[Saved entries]
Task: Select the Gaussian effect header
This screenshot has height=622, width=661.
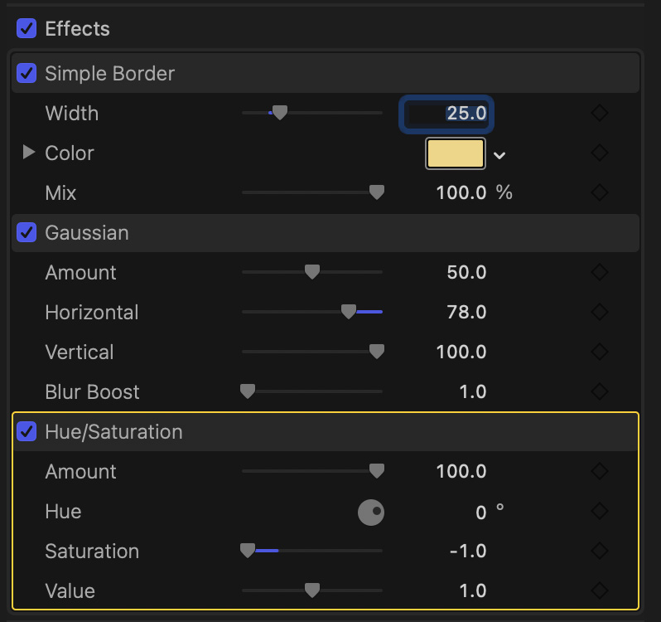Action: (x=331, y=233)
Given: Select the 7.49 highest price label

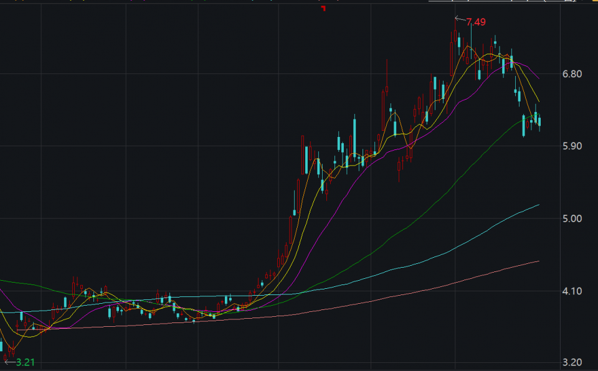Looking at the screenshot, I should click(476, 22).
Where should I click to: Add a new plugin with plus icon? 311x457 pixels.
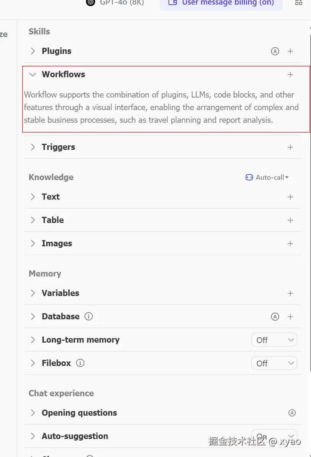[290, 51]
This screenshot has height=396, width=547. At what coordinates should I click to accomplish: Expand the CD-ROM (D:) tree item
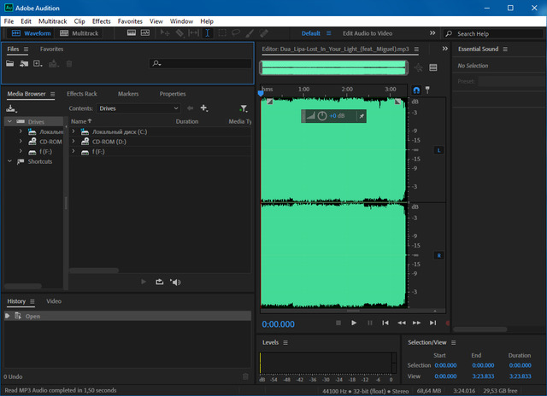[74, 141]
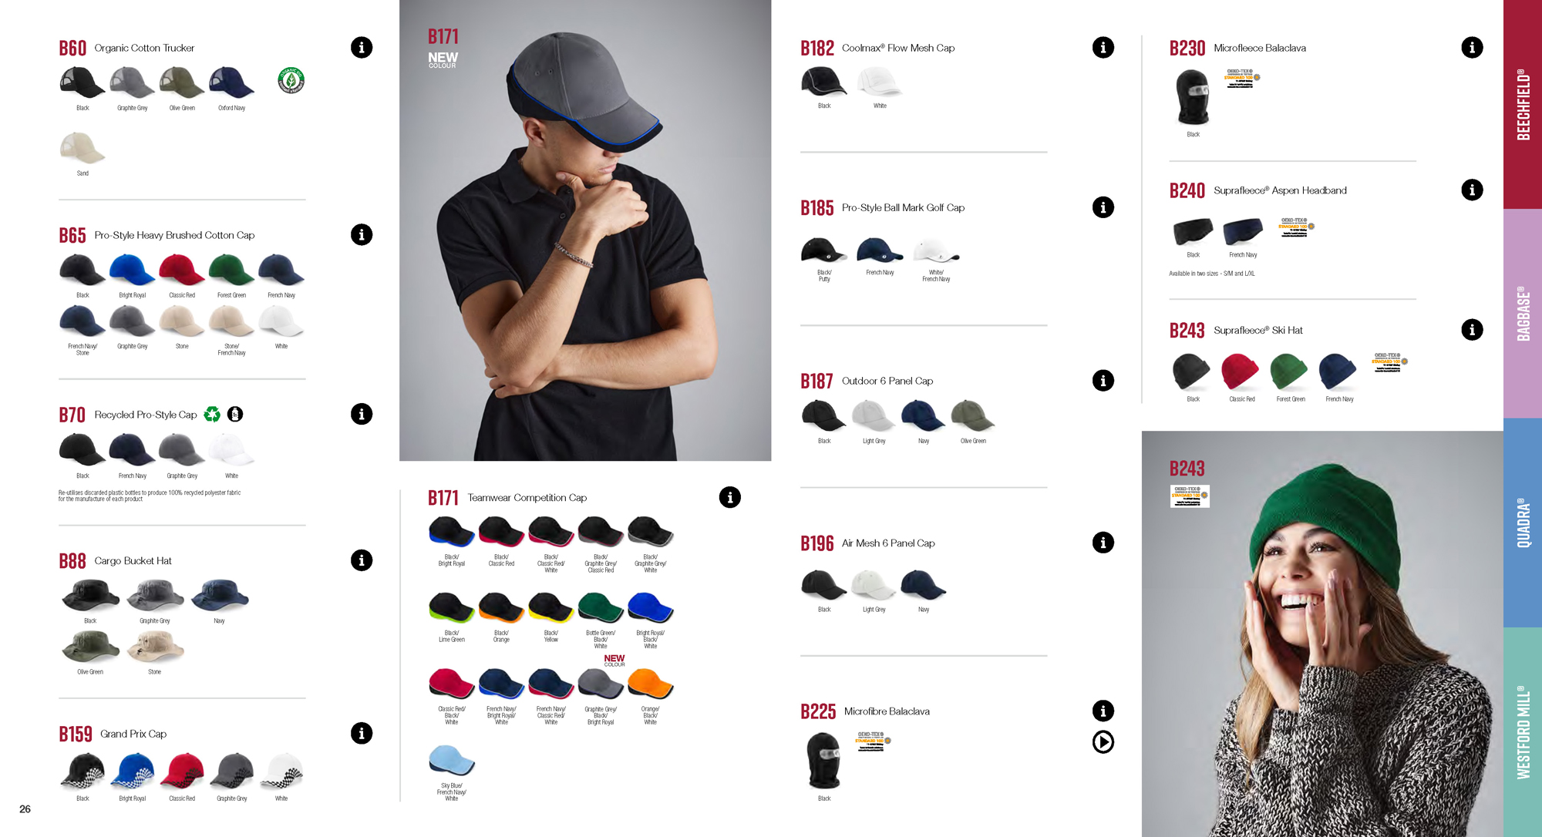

▶ **The problem**
Pictures must be left out. Repeat exactly the lines from the one containing "Given: Select the 7.49 highest price label" through the final line of the data.

▶ **Response below**
Given: Select the 7.49 highest price label

Looking at the screenshot, I should click(476, 22).
Where should I click to: Add a new plugin with plus icon? 311x457 pixels.
[290, 51]
This screenshot has height=396, width=547. At what coordinates should I click to accomplish: Expand the CD-ROM (D:) tree item
[74, 141]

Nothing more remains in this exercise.